───── AVAILABLE DATA ─────
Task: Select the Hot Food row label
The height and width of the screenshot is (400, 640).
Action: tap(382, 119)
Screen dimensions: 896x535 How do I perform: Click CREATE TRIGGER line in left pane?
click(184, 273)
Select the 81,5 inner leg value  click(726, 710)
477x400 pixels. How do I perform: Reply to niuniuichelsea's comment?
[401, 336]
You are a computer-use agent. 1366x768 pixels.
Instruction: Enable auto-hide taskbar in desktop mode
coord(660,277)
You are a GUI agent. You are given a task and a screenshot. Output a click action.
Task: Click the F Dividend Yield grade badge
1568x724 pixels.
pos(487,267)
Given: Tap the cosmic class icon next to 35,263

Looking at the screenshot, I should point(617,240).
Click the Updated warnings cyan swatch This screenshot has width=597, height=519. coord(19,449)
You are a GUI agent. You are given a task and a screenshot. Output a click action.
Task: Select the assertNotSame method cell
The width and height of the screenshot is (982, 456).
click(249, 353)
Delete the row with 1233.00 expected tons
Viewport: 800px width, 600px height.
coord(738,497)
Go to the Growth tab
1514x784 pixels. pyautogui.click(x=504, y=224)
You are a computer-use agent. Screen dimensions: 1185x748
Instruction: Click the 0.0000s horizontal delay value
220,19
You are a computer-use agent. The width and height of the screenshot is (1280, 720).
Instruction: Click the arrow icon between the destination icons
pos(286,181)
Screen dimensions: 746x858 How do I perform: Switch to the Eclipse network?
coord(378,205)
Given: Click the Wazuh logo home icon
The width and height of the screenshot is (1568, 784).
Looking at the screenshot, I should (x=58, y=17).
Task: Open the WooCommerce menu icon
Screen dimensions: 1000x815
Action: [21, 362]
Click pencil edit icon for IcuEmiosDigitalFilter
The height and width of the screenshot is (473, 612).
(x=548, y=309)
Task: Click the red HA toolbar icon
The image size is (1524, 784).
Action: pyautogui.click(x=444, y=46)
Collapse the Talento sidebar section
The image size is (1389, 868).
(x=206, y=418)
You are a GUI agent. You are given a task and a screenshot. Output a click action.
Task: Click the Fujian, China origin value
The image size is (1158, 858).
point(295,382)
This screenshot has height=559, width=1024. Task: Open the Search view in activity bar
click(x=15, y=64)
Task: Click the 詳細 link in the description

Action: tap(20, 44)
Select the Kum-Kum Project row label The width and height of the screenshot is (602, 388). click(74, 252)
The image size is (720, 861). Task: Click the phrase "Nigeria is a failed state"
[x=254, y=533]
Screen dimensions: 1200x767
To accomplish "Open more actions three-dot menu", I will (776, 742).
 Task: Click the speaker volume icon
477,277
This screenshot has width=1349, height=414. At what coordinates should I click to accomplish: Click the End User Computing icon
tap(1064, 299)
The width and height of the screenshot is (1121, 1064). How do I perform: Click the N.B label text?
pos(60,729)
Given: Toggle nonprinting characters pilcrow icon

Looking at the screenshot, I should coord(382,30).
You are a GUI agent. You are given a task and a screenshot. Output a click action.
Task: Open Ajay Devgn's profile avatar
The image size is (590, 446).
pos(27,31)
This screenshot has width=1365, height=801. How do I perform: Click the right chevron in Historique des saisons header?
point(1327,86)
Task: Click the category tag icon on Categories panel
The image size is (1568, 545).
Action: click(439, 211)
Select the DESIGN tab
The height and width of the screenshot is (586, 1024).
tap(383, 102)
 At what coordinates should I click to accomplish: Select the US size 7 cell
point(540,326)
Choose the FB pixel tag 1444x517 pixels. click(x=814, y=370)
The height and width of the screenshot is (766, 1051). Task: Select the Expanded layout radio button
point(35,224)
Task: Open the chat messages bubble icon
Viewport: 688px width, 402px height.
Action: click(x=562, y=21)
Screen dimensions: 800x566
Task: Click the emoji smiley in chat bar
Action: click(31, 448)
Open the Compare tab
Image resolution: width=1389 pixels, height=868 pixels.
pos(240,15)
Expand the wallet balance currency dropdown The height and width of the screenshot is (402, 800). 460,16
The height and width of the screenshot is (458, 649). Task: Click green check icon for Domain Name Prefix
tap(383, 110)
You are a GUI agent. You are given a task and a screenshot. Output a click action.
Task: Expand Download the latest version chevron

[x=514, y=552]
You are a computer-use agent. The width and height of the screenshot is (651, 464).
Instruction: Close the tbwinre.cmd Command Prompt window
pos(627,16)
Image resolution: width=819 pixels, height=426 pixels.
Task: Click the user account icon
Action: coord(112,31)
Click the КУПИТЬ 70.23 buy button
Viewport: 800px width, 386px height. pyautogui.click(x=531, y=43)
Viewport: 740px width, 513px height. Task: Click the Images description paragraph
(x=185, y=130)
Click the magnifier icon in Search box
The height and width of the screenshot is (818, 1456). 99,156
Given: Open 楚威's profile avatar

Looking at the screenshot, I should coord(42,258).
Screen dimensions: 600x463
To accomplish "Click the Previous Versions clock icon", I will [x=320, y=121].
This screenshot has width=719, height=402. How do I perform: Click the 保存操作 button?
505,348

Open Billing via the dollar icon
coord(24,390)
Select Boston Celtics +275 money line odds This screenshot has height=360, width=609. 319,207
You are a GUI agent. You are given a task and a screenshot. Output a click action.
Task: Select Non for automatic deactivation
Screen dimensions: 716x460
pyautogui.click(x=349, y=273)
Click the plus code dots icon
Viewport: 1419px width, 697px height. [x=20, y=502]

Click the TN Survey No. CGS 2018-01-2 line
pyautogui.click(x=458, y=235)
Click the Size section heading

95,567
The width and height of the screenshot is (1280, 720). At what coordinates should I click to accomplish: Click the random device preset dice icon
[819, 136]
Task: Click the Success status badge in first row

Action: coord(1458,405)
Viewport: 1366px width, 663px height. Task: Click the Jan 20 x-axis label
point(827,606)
─────
REQUIRED WORK =
Please transcribe each of the entries, exactly as written.

TASK RESULT =
Task: Select the Hot Food row label
The height and width of the screenshot is (400, 640).
Action: tap(382, 119)
Screen dimensions: 896x535 How do I perform: Click CREATE TRIGGER line in left pane?
click(184, 273)
Select the 81,5 inner leg value  click(726, 710)
477x400 pixels. How do I perform: Reply to niuniuichelsea's comment?
[401, 336]
You are a computer-use agent. 1366x768 pixels.
Instruction: Enable auto-hide taskbar in desktop mode
coord(660,277)
You are a GUI agent. You are given a task and a screenshot. Output a click action.
Task: Click the F Dividend Yield grade badge
1568x724 pixels.
pos(487,267)
Given: Tap the cosmic class icon next to 35,263

Looking at the screenshot, I should point(617,240).
Click the Updated warnings cyan swatch This screenshot has width=597, height=519. coord(19,449)
You are a GUI agent. You are given a task and a screenshot. Output a click action.
Task: Select the assertNotSame method cell
The width and height of the screenshot is (982, 456).
click(249, 353)
Delete the row with 1233.00 expected tons
Viewport: 800px width, 600px height.
coord(738,497)
Go to the Growth tab
1514x784 pixels. pyautogui.click(x=504, y=224)
You are a computer-use agent. Screen dimensions: 1185x748
Instruction: Click the 0.0000s horizontal delay value
220,19
You are a computer-use agent. The width and height of the screenshot is (1280, 720).
Instruction: Click the arrow icon between the destination icons
pos(286,181)
Screen dimensions: 746x858 How do I perform: Switch to the Eclipse network?
coord(378,205)
Given: Click the Wazuh logo home icon
The width and height of the screenshot is (1568, 784).
Looking at the screenshot, I should (x=58, y=17).
Task: Open the WooCommerce menu icon
Screen dimensions: 1000x815
Action: [21, 362]
Click pencil edit icon for IcuEmiosDigitalFilter
The height and width of the screenshot is (473, 612).
(x=548, y=309)
Task: Click the red HA toolbar icon
The image size is (1524, 784).
Action: pyautogui.click(x=444, y=46)
Collapse the Talento sidebar section
The image size is (1389, 868).
(x=206, y=418)
You are a GUI agent. You are given a task and a screenshot. Output a click action.
Task: Click the Fujian, China origin value
The image size is (1158, 858).
point(295,382)
This screenshot has height=559, width=1024. Task: Open the Search view in activity bar
click(x=15, y=64)
Task: Click the 詳細 link in the description

Action: tap(20, 44)
Select the Kum-Kum Project row label The width and height of the screenshot is (602, 388). click(74, 252)
The image size is (720, 861). Task: Click the phrase "Nigeria is a failed state"
[x=254, y=533]
Screen dimensions: 1200x767
To accomplish "Open more actions three-dot menu", I will (776, 742).
 Task: Click the speaker volume icon
477,277
This screenshot has width=1349, height=414. At what coordinates should I click to accomplish: Click the End User Computing icon
tap(1064, 299)
The width and height of the screenshot is (1121, 1064). How do I perform: Click the N.B label text?
pos(60,729)
Given: Toggle nonprinting characters pilcrow icon

Looking at the screenshot, I should coord(382,30).
You are a GUI agent. You are given a task and a screenshot. Output a click action.
Task: Open Ajay Devgn's profile avatar
The image size is (590, 446).
pos(27,31)
This screenshot has width=1365, height=801. How do I perform: Click the right chevron in Historique des saisons header?
point(1327,86)
Task: Click the category tag icon on Categories panel
The image size is (1568, 545).
Action: click(439, 211)
Select the DESIGN tab
The height and width of the screenshot is (586, 1024).
tap(383, 102)
 At what coordinates should I click to accomplish: Select the US size 7 cell
point(540,326)
Choose the FB pixel tag 1444x517 pixels. click(x=814, y=370)
The height and width of the screenshot is (766, 1051). Task: Select the Expanded layout radio button
point(35,224)
Task: Open the chat messages bubble icon
Viewport: 688px width, 402px height.
Action: click(x=562, y=21)
Screen dimensions: 800x566
Task: Click the emoji smiley in chat bar
Action: click(31, 448)
Open the Compare tab
Image resolution: width=1389 pixels, height=868 pixels.
pos(240,15)
Expand the wallet balance currency dropdown The height and width of the screenshot is (402, 800). 460,16
The height and width of the screenshot is (458, 649). Task: Click green check icon for Domain Name Prefix
tap(383, 110)
You are a GUI agent. You are given a task and a screenshot. Output a click action.
Task: Expand Download the latest version chevron

[x=514, y=552]
You are a computer-use agent. The width and height of the screenshot is (651, 464).
Instruction: Close the tbwinre.cmd Command Prompt window
pos(627,16)
Image resolution: width=819 pixels, height=426 pixels.
Task: Click the user account icon
Action: coord(112,31)
Click the КУПИТЬ 70.23 buy button
Viewport: 800px width, 386px height. pyautogui.click(x=531, y=43)
Viewport: 740px width, 513px height. Task: Click the Images description paragraph
(x=185, y=130)
Click the magnifier icon in Search box
The height and width of the screenshot is (818, 1456). 99,156
Given: Open 楚威's profile avatar

Looking at the screenshot, I should coord(42,258).
Screen dimensions: 600x463
To accomplish "Click the Previous Versions clock icon", I will [x=320, y=121].
This screenshot has width=719, height=402. How do I perform: Click the 保存操作 button?
505,348

Open Billing via the dollar icon
coord(24,390)
Select Boston Celtics +275 money line odds This screenshot has height=360, width=609. 319,207
You are a GUI agent. You are given a task and a screenshot. Output a click action.
Task: Select Non for automatic deactivation
Screen dimensions: 716x460
pyautogui.click(x=349, y=273)
Click the plus code dots icon
Viewport: 1419px width, 697px height. [x=20, y=502]

Click the TN Survey No. CGS 2018-01-2 line
pyautogui.click(x=458, y=235)
Click the Size section heading

95,567
The width and height of the screenshot is (1280, 720). At what coordinates should I click to accomplish: Click the random device preset dice icon
[819, 136]
Task: Click the Success status badge in first row

Action: coord(1458,405)
Viewport: 1366px width, 663px height. Task: Click the Jan 20 x-axis label
point(827,606)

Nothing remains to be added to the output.